乍一看,O(n^2) 算法似乎应该很简单,因为我们只需检查所有成对点即可。然而,这会产生重复计算的问题,因为 3 个矩形中的所有点都会被计算 3 次!意识到这一点后,O(n^2) 算法现在对我来说看起来还不错。如果您能想到一个简单的 O(n^2) 算法,请发帖。

这是一个 O(n^2 log^2 n) 算法。

数据结构: Point (p) {x_value, isBegin, isEnd, y_low, y_high, rectid}

[对于每个点,我们有一个 x_value,两个 y_values,以及该点来自的矩形的 ID]

  1. 给定n 个矩形,首先使用矩形的 x_left 和 x_right 值创建 2n 个点,如上所述。

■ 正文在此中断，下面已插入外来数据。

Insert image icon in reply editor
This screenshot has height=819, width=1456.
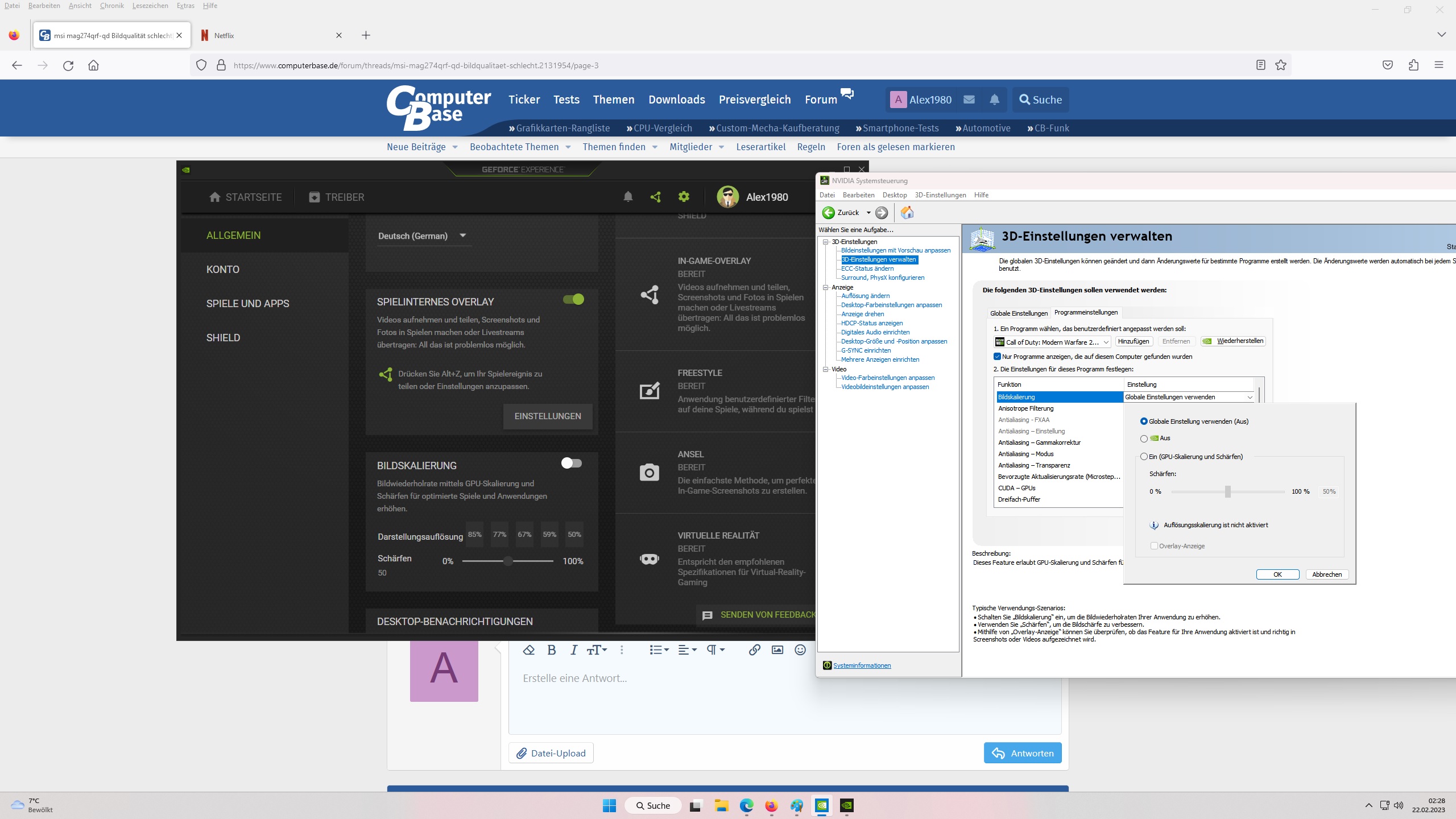(777, 650)
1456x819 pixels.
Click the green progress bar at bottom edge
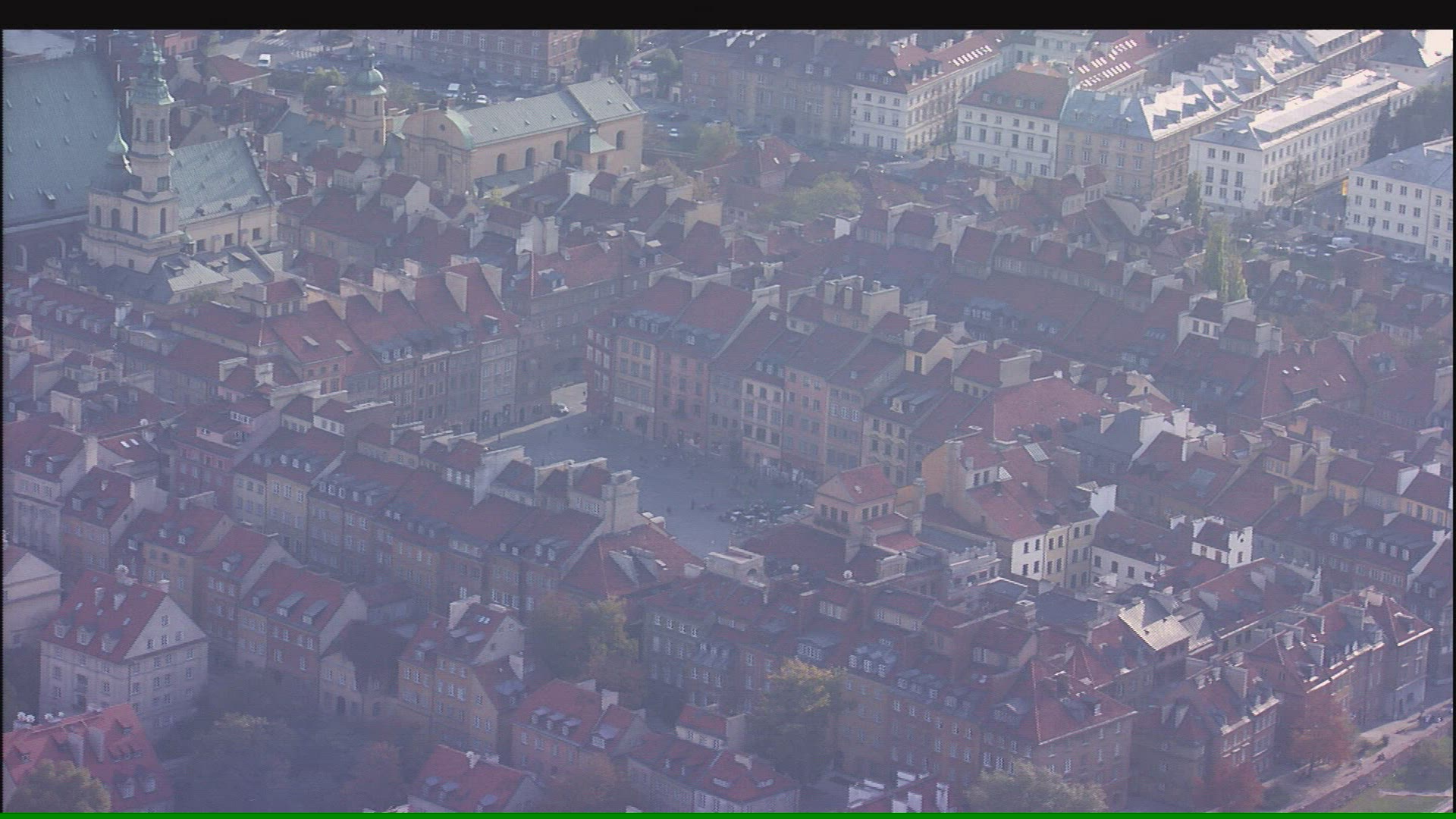coord(728,815)
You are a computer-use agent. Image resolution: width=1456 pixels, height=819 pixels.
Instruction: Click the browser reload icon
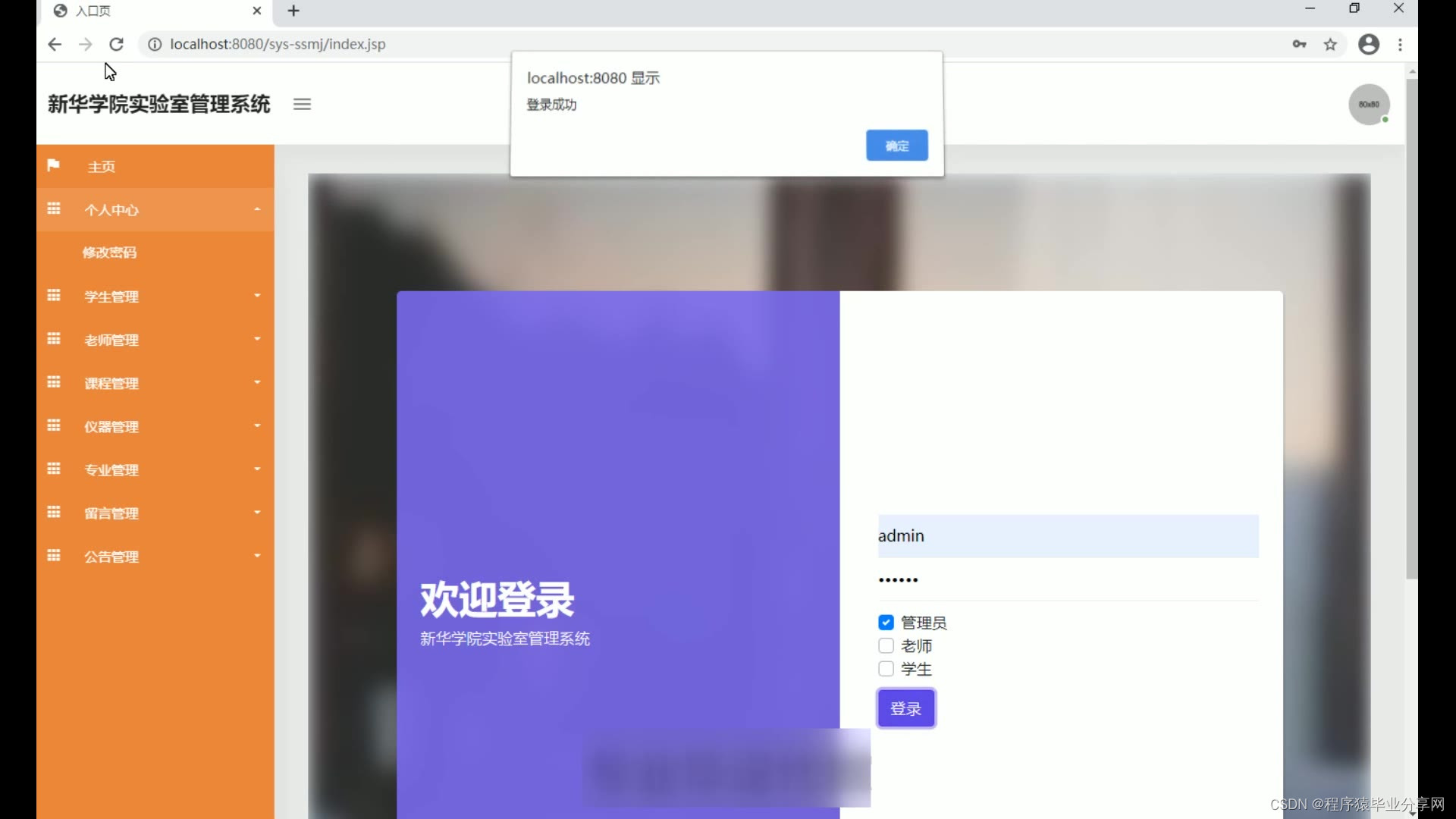point(116,44)
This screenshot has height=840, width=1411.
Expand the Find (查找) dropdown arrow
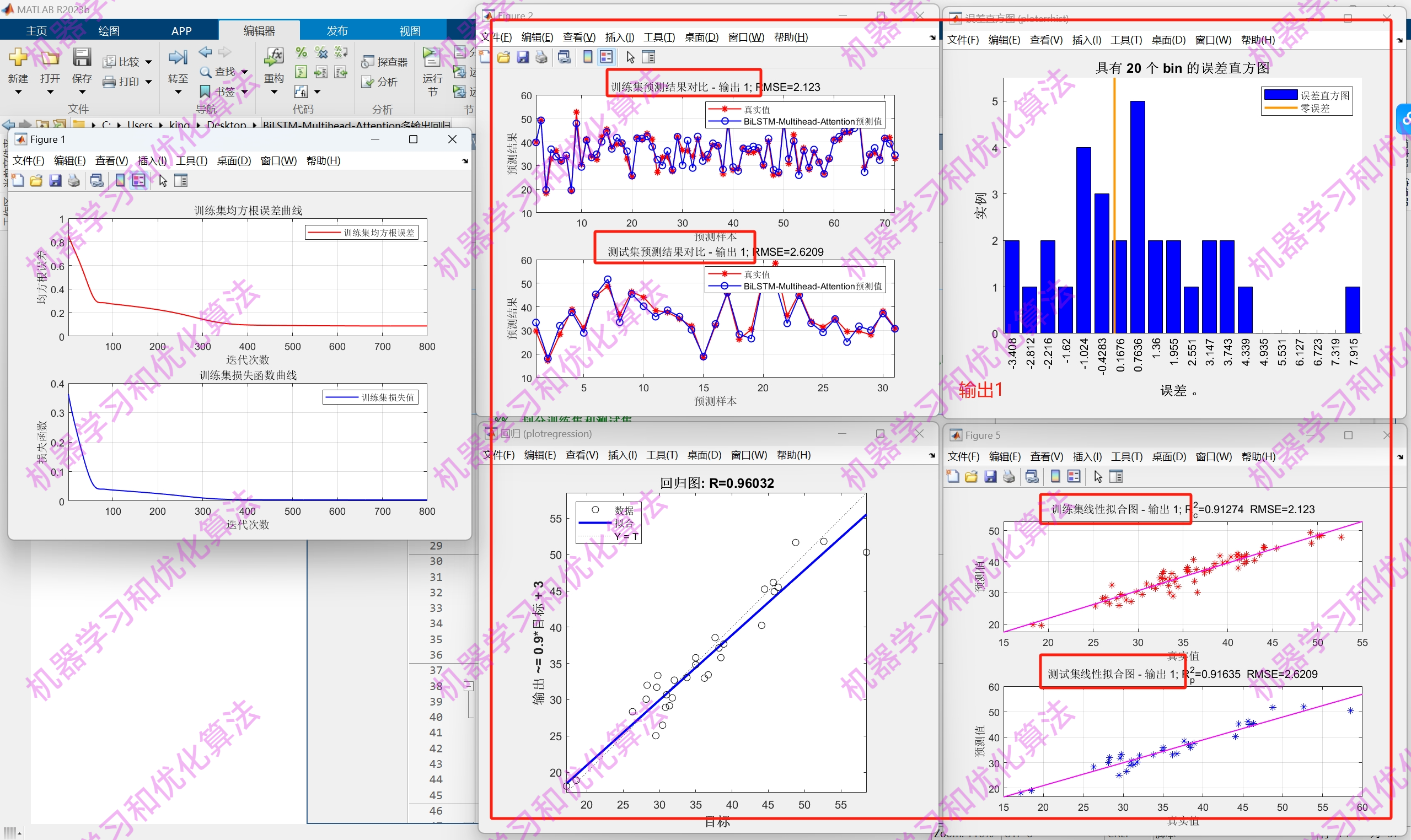[245, 72]
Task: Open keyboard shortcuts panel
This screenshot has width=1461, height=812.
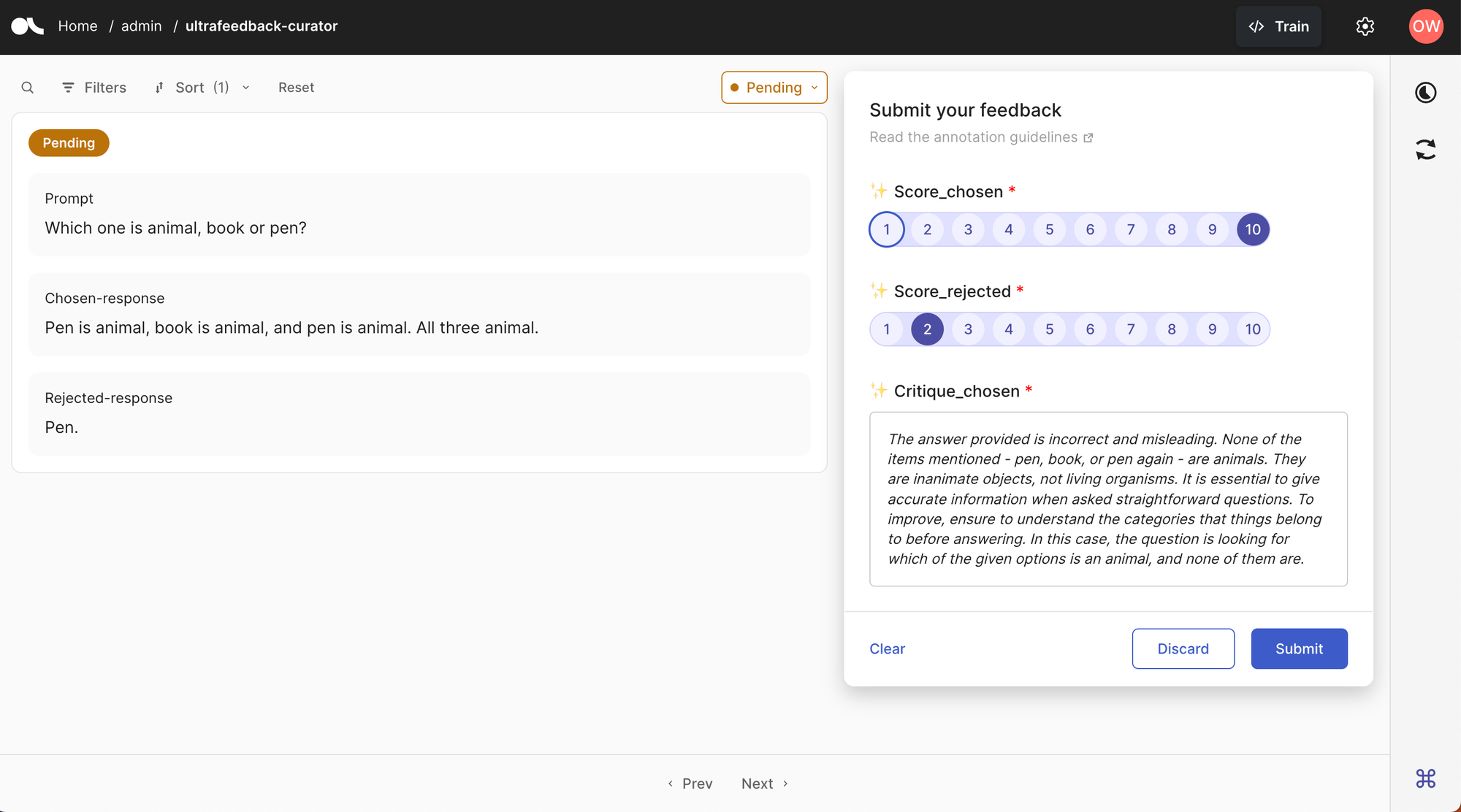Action: [1425, 778]
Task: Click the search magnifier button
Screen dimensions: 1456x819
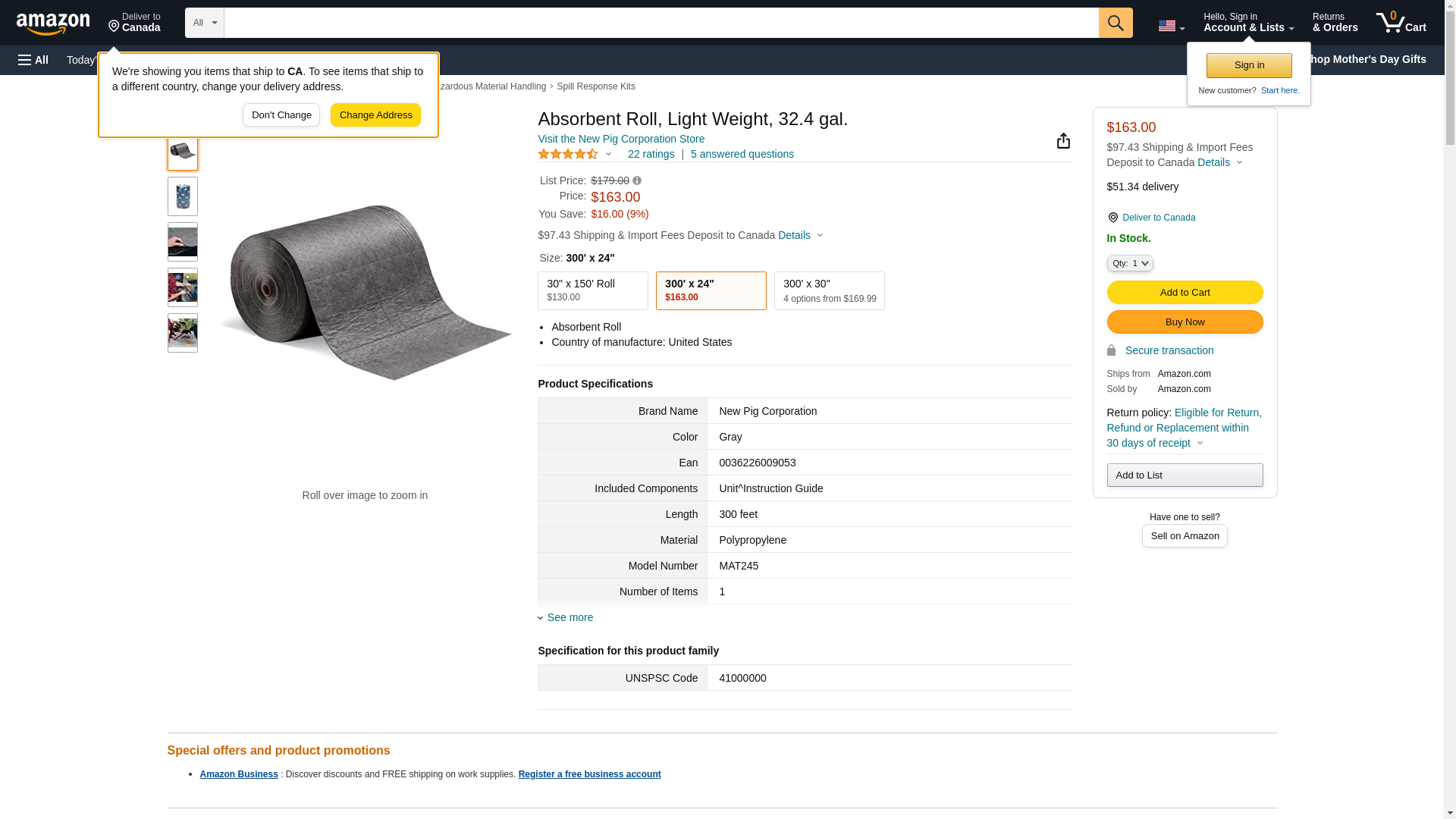Action: click(x=1115, y=23)
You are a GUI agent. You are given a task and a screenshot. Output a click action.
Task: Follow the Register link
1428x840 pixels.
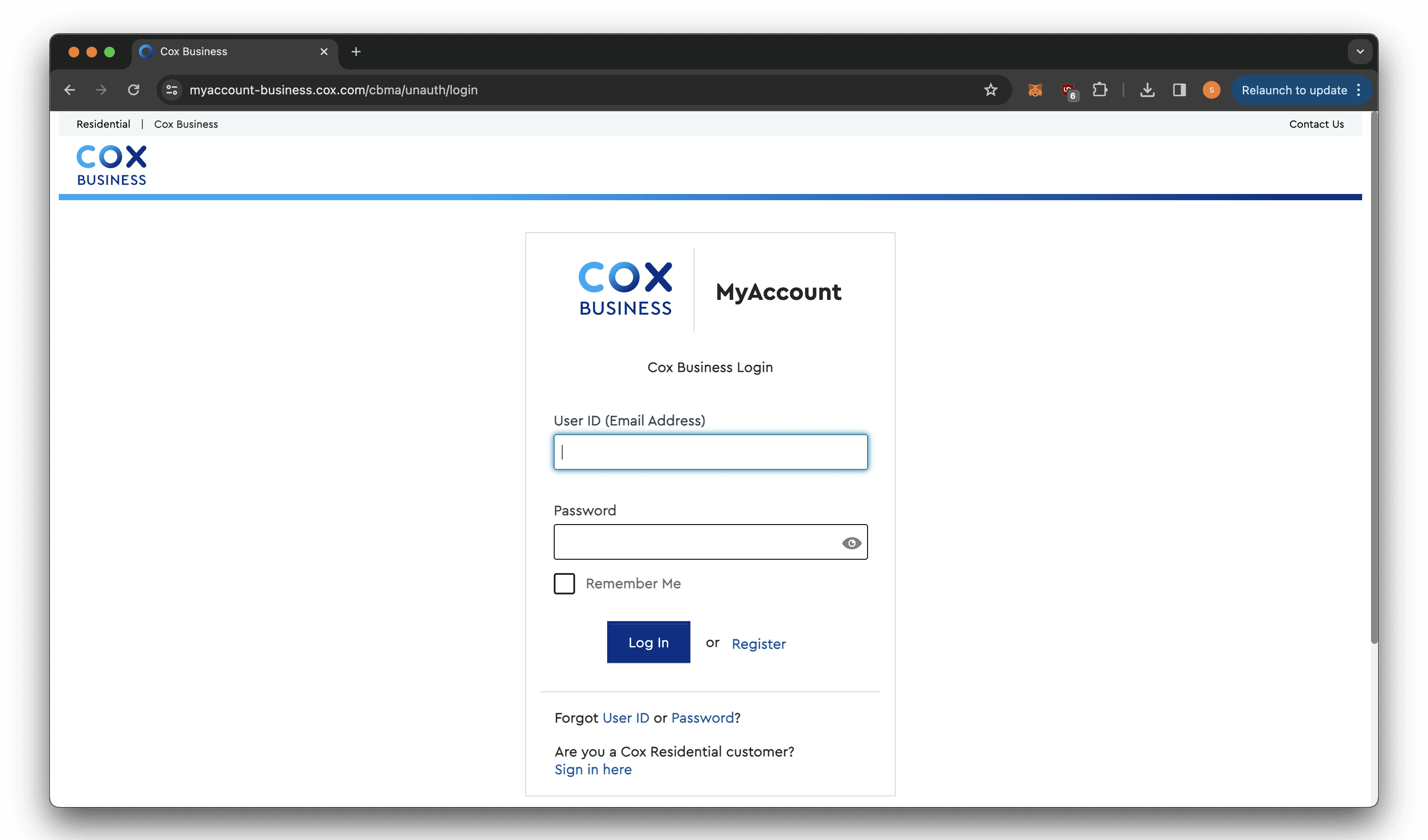click(x=758, y=644)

  2. 创建点列表,并根据 x_value 对其进行排序。这需要 O(n log n) 时间

  3. 从左侧(索引 0)开始,当您看到开始时使用地图放置,并在看到结束点时删除。

换句话说:

Map m = new HashMap();  // rectangles overlapping in x-axis
for (Point p in the sorted list) {
    if (p.isBegin()) {
        m.put(p);  // m is keyed off of rectangle id
        if (s.size() >= 2) {
            checkOverlappingRectangles(m.values())
        }
    } else {
        m.remove(p);  // So, this takes O(log n) time
    }
}

接下来,我们需要一个接受矩形列表的函数,知道所有矩形都有重叠的 x 轴,但在 y 轴上可能重叠也可能不重叠。这实际上与该算法相同,我们只是使用横向数据结构,因为我们现在对 y 轴感兴趣。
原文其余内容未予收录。